Et en corollaire la profession se devra d’effectuer un travail d’inventaire et se questionner sur ce qui la régit et les relations entre confrères.
Les conflits entre confrères, exacerbés parfois par les réseaux sociaux, sont la première cause de plainte devant l’Ordre des Médecins.
Si je dois parler de moi, les deux sanctions que j’ai subi ont été dues à des problèmes d’égo froissé.
Certes je n’ai pas mis la forme, mais le fond, dans les deux cas, je ne le regrette pas. Mes sanctions me servent dans mon action et mon travail de terrain. Même si je laisse aujourd’hui à d’autres le soin de jouer les paratonnerres…
Que ce soit lorsqu’un confrère me dénonça dans un jeu malsain de délation en mode billard à trois bandes dans un dossier de conciliation avec un Professeur.

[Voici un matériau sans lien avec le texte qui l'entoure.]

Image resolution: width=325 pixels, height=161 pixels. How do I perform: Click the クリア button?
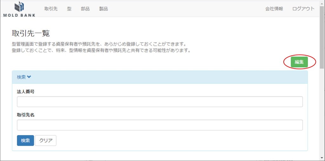point(46,140)
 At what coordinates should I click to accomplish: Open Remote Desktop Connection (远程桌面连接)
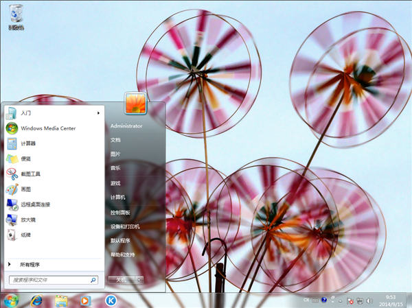34,204

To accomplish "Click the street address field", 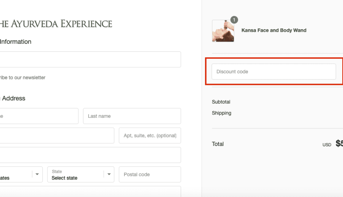I will pyautogui.click(x=57, y=136).
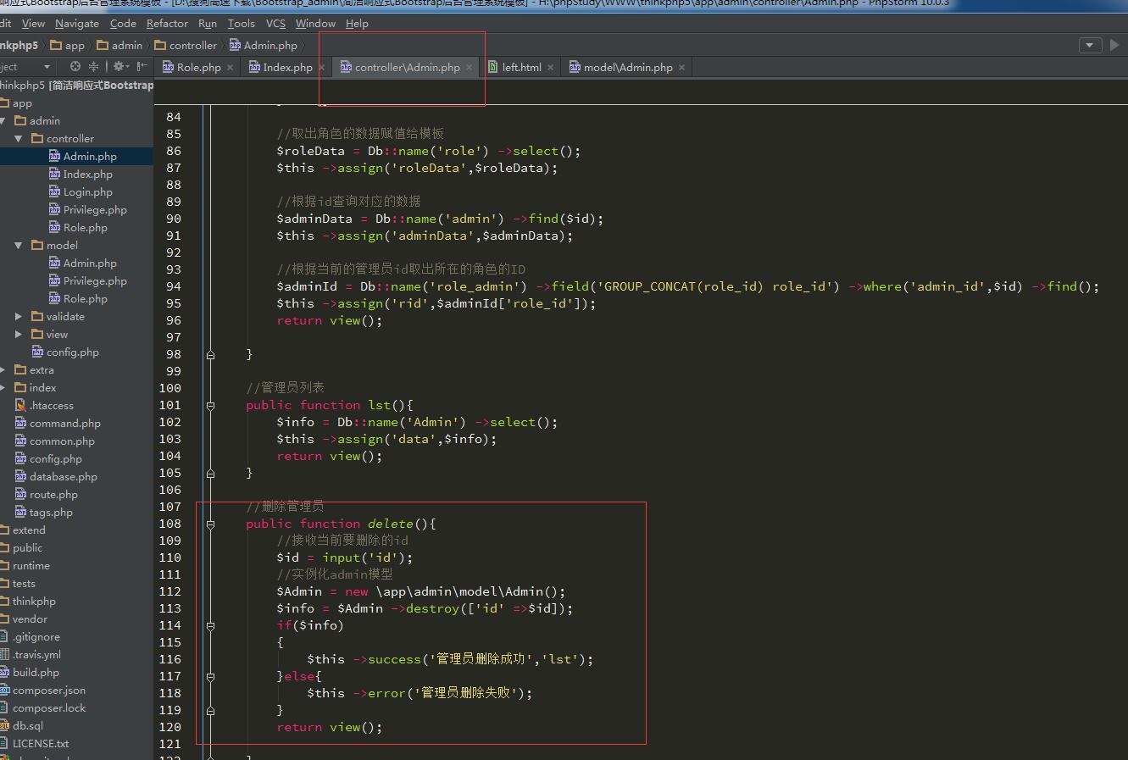Open the project panel settings gear
The width and height of the screenshot is (1128, 760).
click(x=119, y=66)
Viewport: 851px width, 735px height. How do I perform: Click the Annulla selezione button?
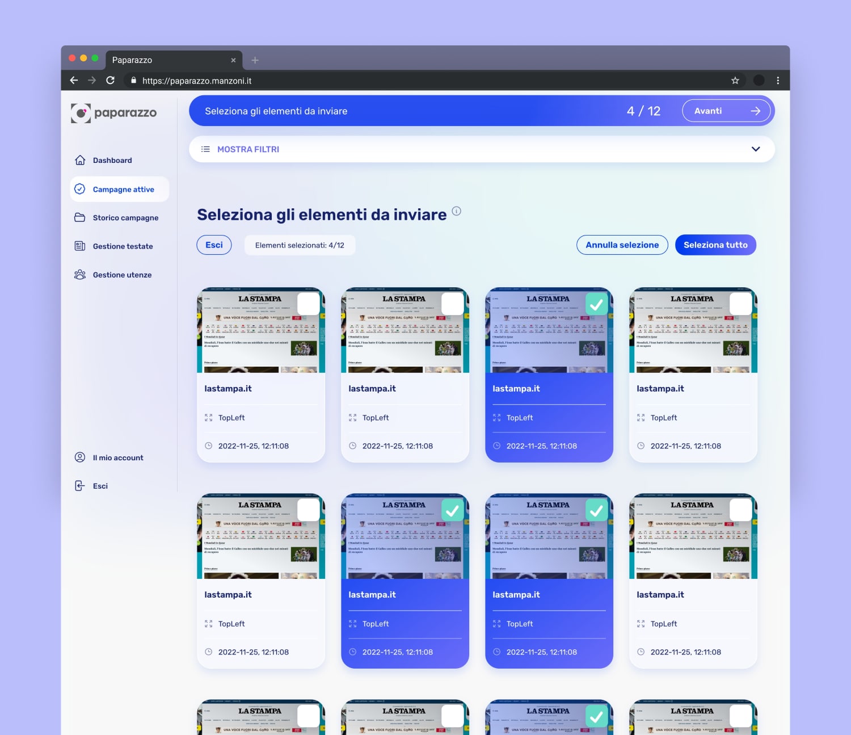coord(622,245)
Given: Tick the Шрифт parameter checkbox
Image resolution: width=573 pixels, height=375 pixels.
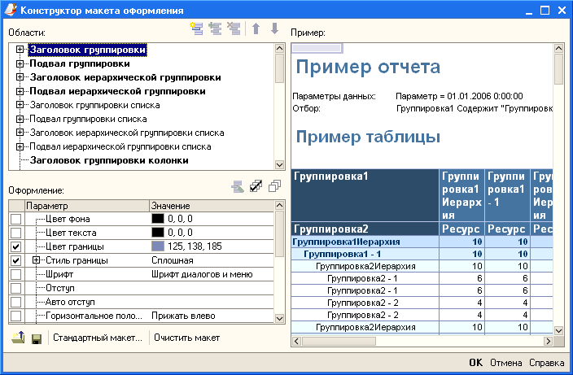Looking at the screenshot, I should point(15,274).
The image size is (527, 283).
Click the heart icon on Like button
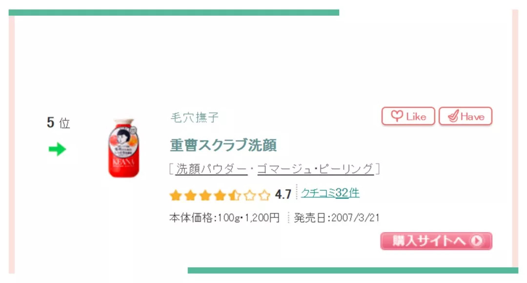tap(397, 116)
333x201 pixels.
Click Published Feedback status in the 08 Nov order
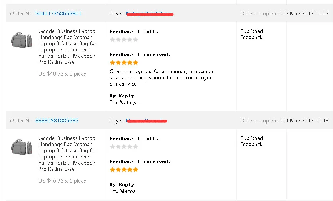[251, 34]
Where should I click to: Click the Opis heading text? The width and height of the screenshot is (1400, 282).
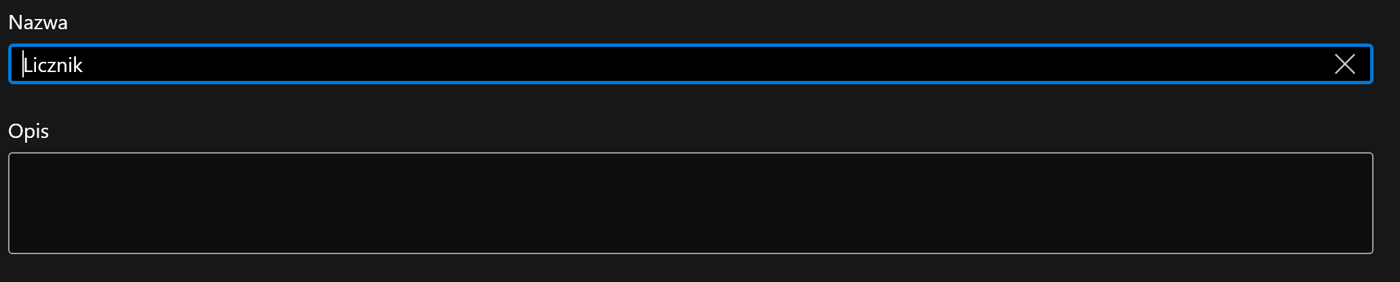coord(29,131)
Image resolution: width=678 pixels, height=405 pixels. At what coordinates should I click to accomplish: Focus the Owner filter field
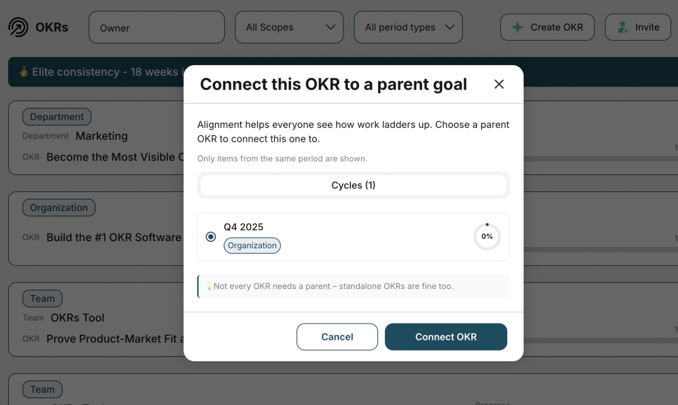tap(156, 27)
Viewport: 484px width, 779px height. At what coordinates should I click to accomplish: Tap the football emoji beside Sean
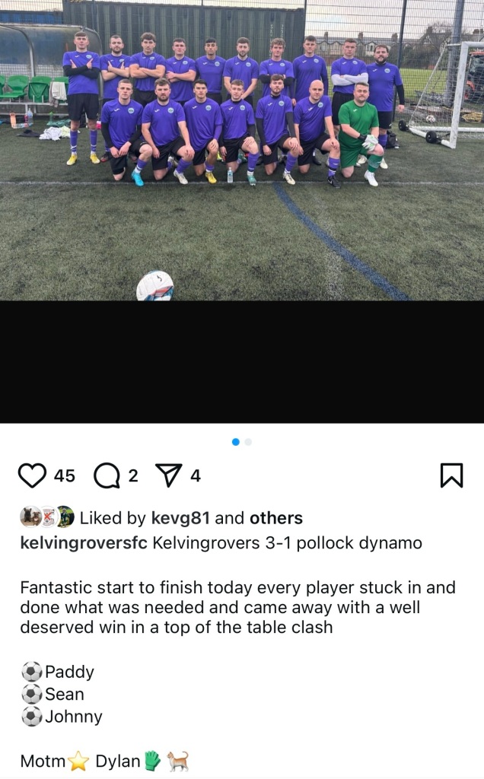point(32,694)
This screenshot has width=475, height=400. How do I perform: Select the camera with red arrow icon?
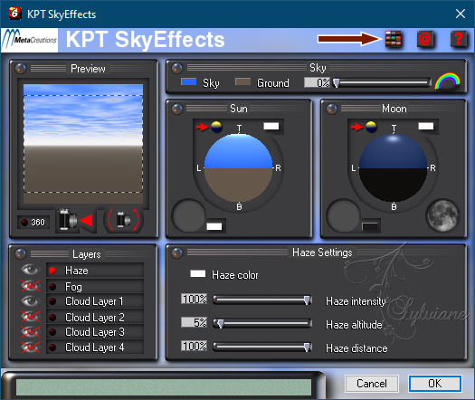click(76, 220)
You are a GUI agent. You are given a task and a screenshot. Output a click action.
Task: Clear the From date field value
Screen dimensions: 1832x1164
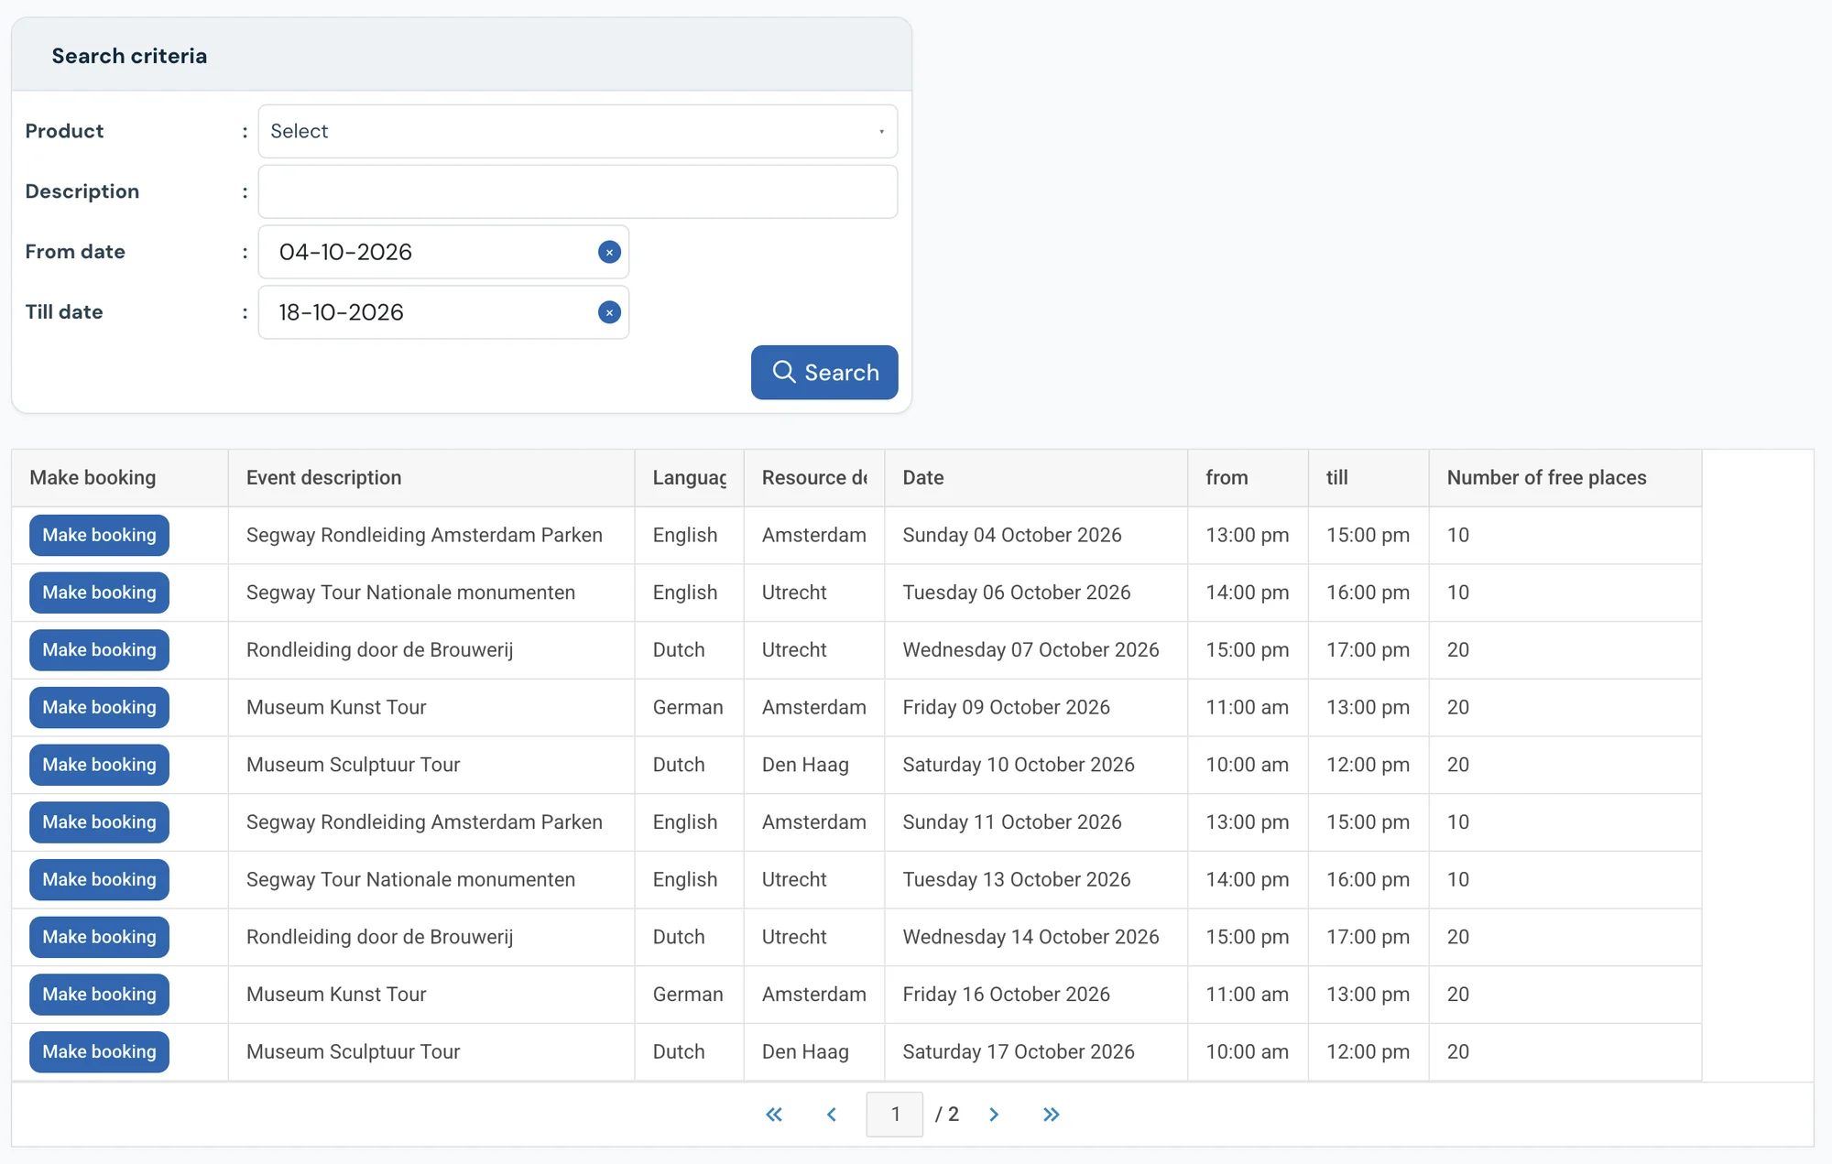[609, 252]
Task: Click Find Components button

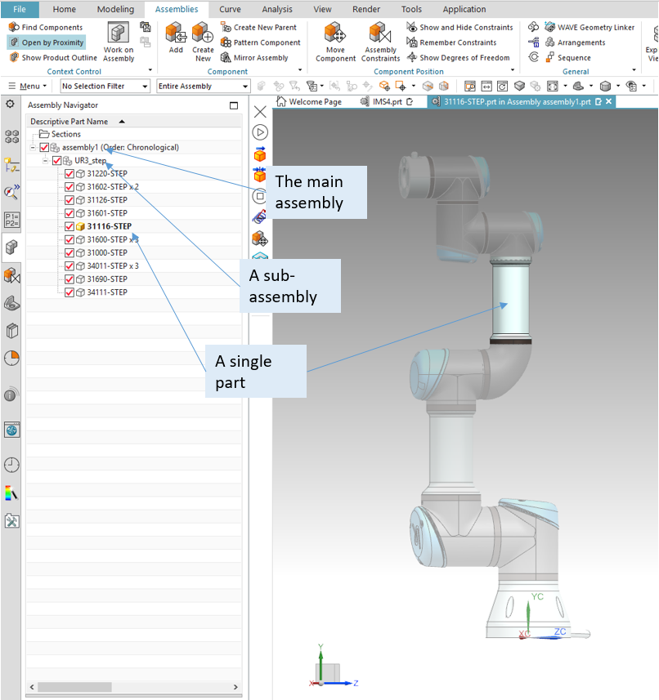Action: coord(46,27)

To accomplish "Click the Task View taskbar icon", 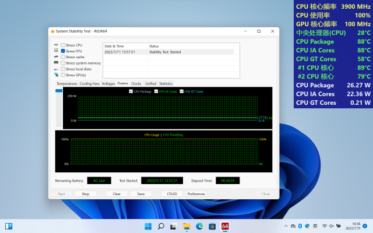I will point(173,226).
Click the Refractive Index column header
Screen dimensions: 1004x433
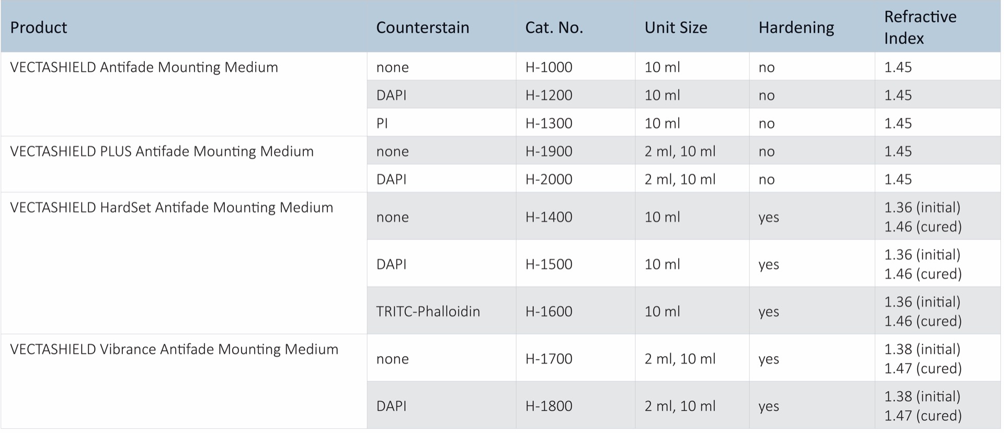click(x=920, y=27)
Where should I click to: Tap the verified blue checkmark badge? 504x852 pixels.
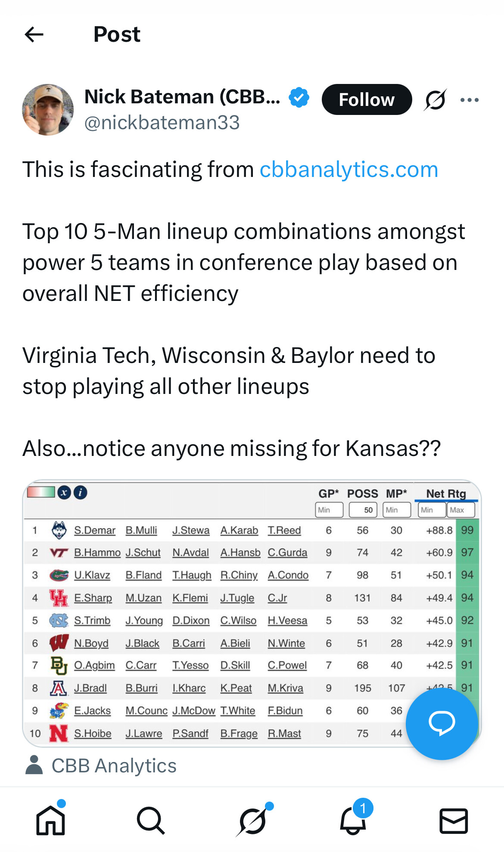(299, 97)
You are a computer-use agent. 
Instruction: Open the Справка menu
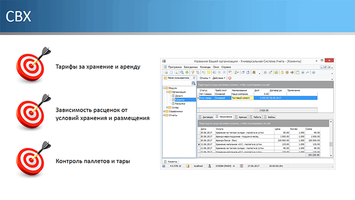point(226,67)
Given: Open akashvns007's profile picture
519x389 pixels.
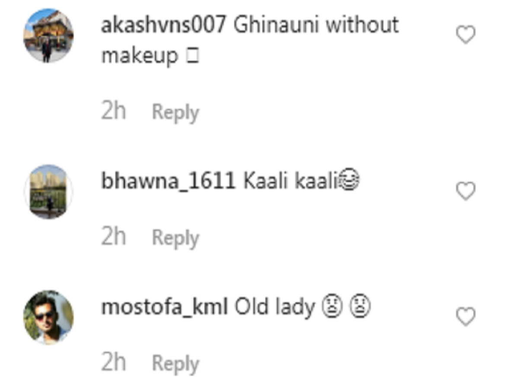Looking at the screenshot, I should tap(48, 35).
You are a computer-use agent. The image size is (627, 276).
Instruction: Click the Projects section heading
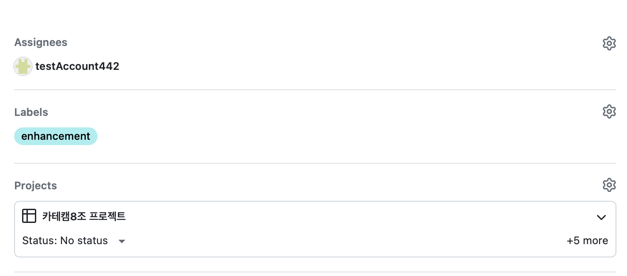35,186
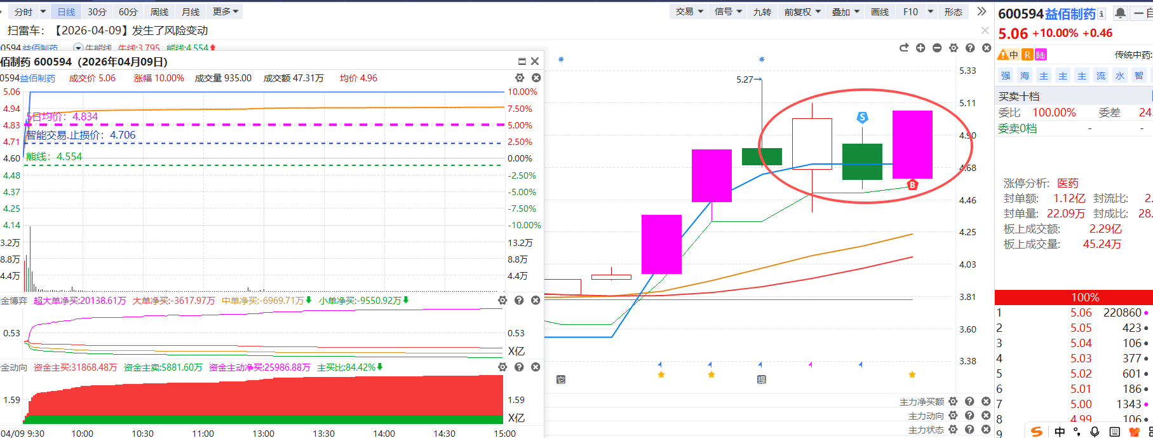Click the blue S sell signal marker
The image size is (1153, 438).
[862, 117]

Ou lorsqu’un Sénateur, par ailleurs lourdement sanctionné par le même Ordre pour ses prises de position lors de la crise sanitaire, choisit l’Ordre pour me faire taire.
Les deux fois, l’Ordre départemental fut plaignant ou plaignant associé, jugeant à mon sens d’avantage la forme que le fond.
La vie a continué, et je continue de travailler avec l’Ordre régional et départemental à améliorer la situation sanitaire locale. Les femmes et hommes de bonne volonté m’intéressent d’avantage que les rancunes et égos mal placés.
Et rassurez-vous, quand bien même je voue une certaine aversion pour certains confrères, il ne me viendra jamais à l’idée de m’en prendre à leurs patients pour les atteindre.
C’est toute une succession de choses qu’il faut changer :
-les études où la compétition est permanente, favorisant le développement d’égoïsmes et d’égos mal placés
-les témoignages de harcèlement ou de violences sexistes et sexuelles, qui doivent normalement aboutir à une saisie de l’Ordre et du Parquet, avec suspension provisoire et retrait conservatoire des agréments, mais qui n’aboutissent pas dans les petits CHU où certains médecins sont les seuls spécialistes, et dont la suspension aboutirait à une perte d’argent et d’activité. Ce n’est pas en interdisant aux filles d’être seules en consultation qu’on envoie de bons signaux.
-l’omerta institutionnalisée autour des suicides. Chaque fois les hôpitaux se défilent de leurs responsabilités en invoquant des « problèmes personnels ».
-la complaisance au moment de juger l’aptitude physique et surtout psychologique des internes qui débute. Je ne pense pas que les internes présentant ce certificat ont été examiné.
-Cesser de faire des chambres disciplinaires ordinales des bureaux de pions de collège où se règlent des querelles d’égos inutiles.
Il en va de l’honneur de la Médecine, notre profession, que les Médecins, mes consœurs et confrères, aient le courage de changer les choses à tous les niveaux possibles.
Oui il faut avoir le courage de changer les choses, sans quoi nous sommes condamnés à revivre des affaire Le Scouarnec ou Péchier."